» **EXERCISE**
Look below for the line containing "You are a computer-use", then write out that line and every line after it to the end, exactly, minus the pictures.

» **SUPPLIED RECORDS**
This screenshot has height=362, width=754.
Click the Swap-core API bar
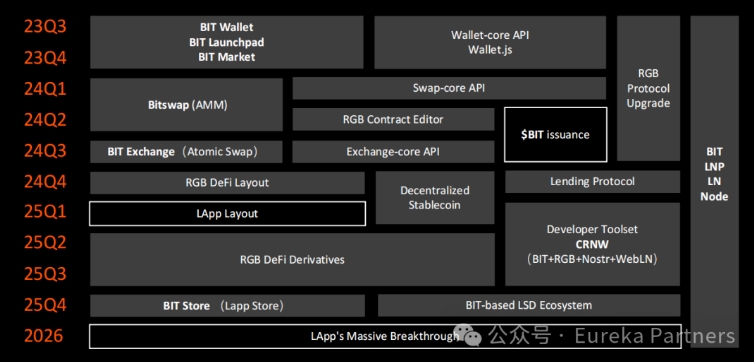point(449,88)
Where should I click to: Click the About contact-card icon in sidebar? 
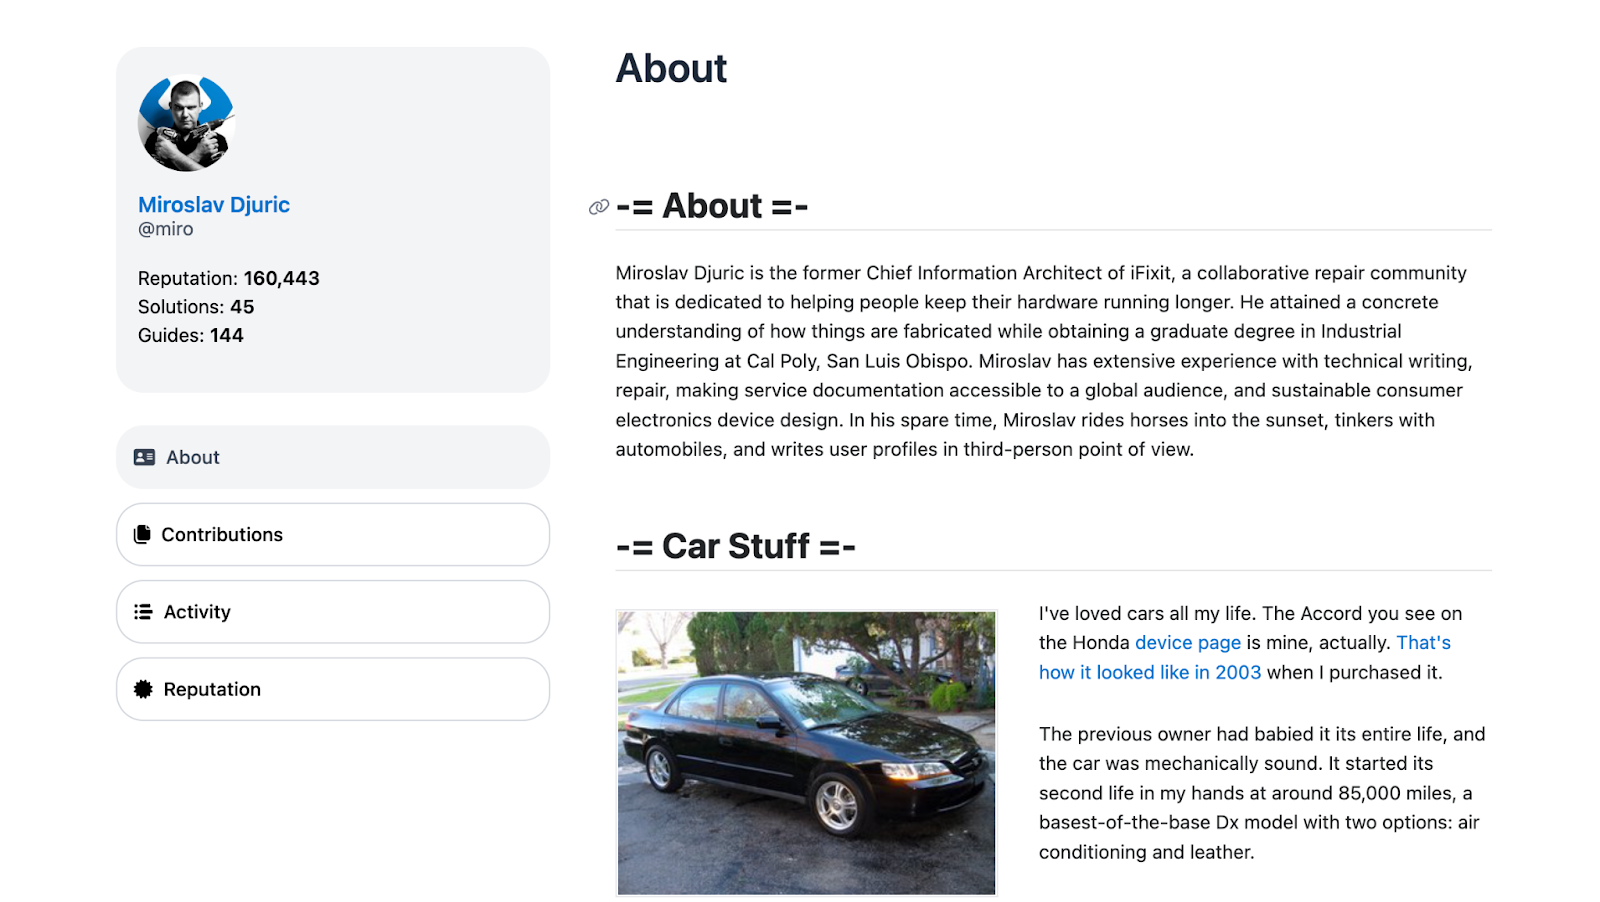[144, 456]
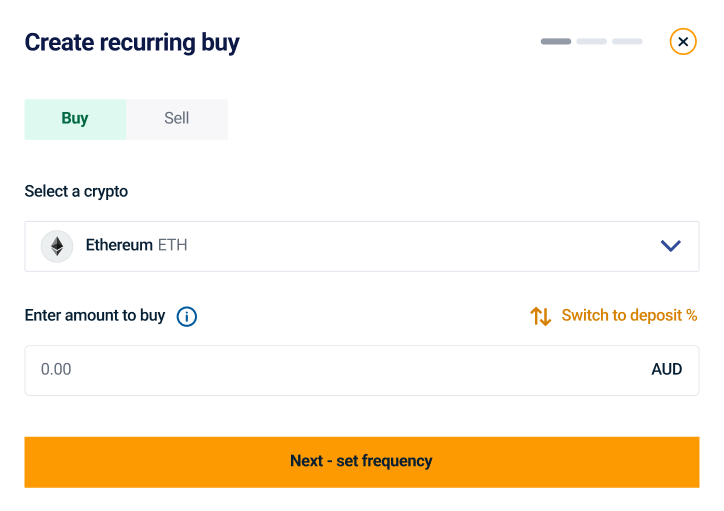This screenshot has height=511, width=724.
Task: Click the Create recurring buy heading
Action: (132, 42)

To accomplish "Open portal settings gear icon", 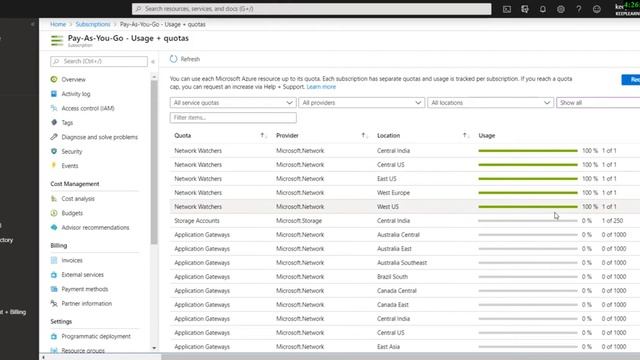I will (561, 9).
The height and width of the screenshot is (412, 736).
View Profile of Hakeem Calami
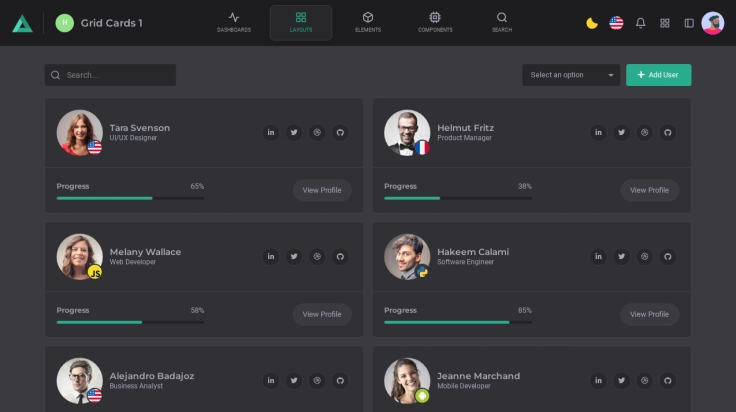[x=650, y=314]
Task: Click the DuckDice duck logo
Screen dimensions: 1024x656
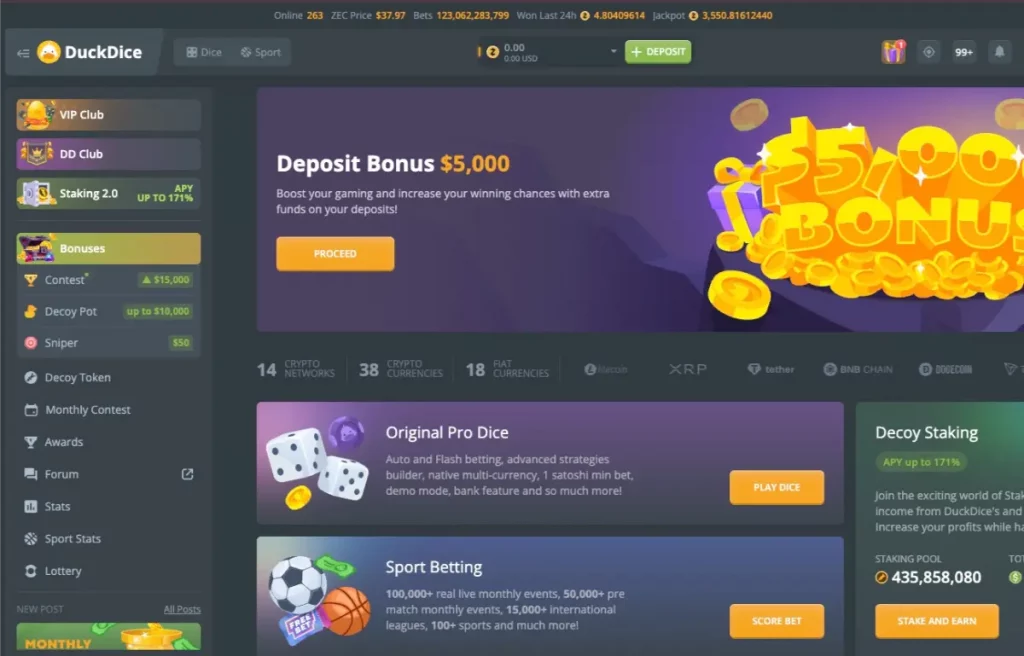Action: (x=48, y=52)
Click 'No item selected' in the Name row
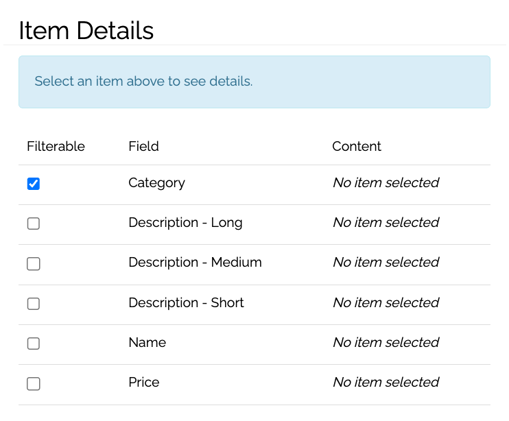Viewport: 509px width, 421px height. (x=386, y=342)
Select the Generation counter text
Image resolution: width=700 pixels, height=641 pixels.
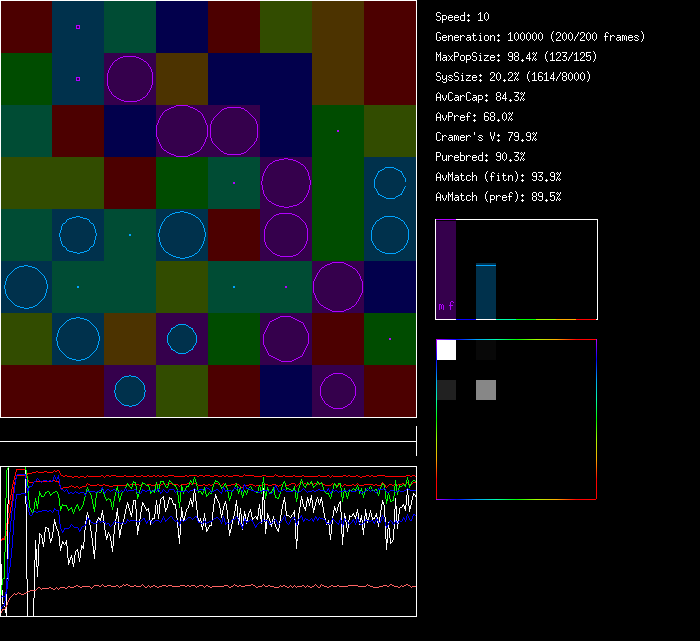click(x=540, y=37)
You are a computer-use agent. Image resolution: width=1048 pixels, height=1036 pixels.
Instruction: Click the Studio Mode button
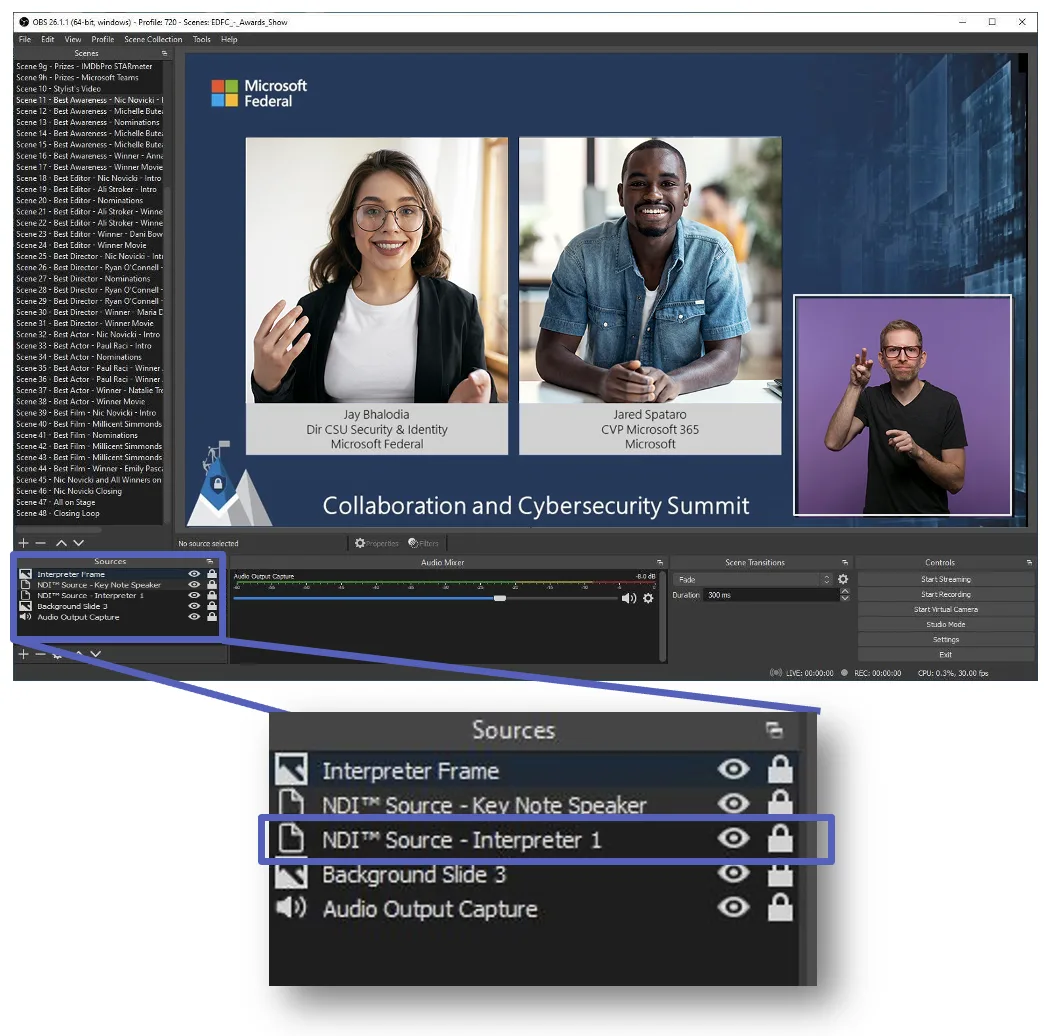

» **TASK ANSWER**
You are a computer-use agent. Image resolution: width=1048 pixels, height=1036 pixels.
Instruction: Click the Studio Mode button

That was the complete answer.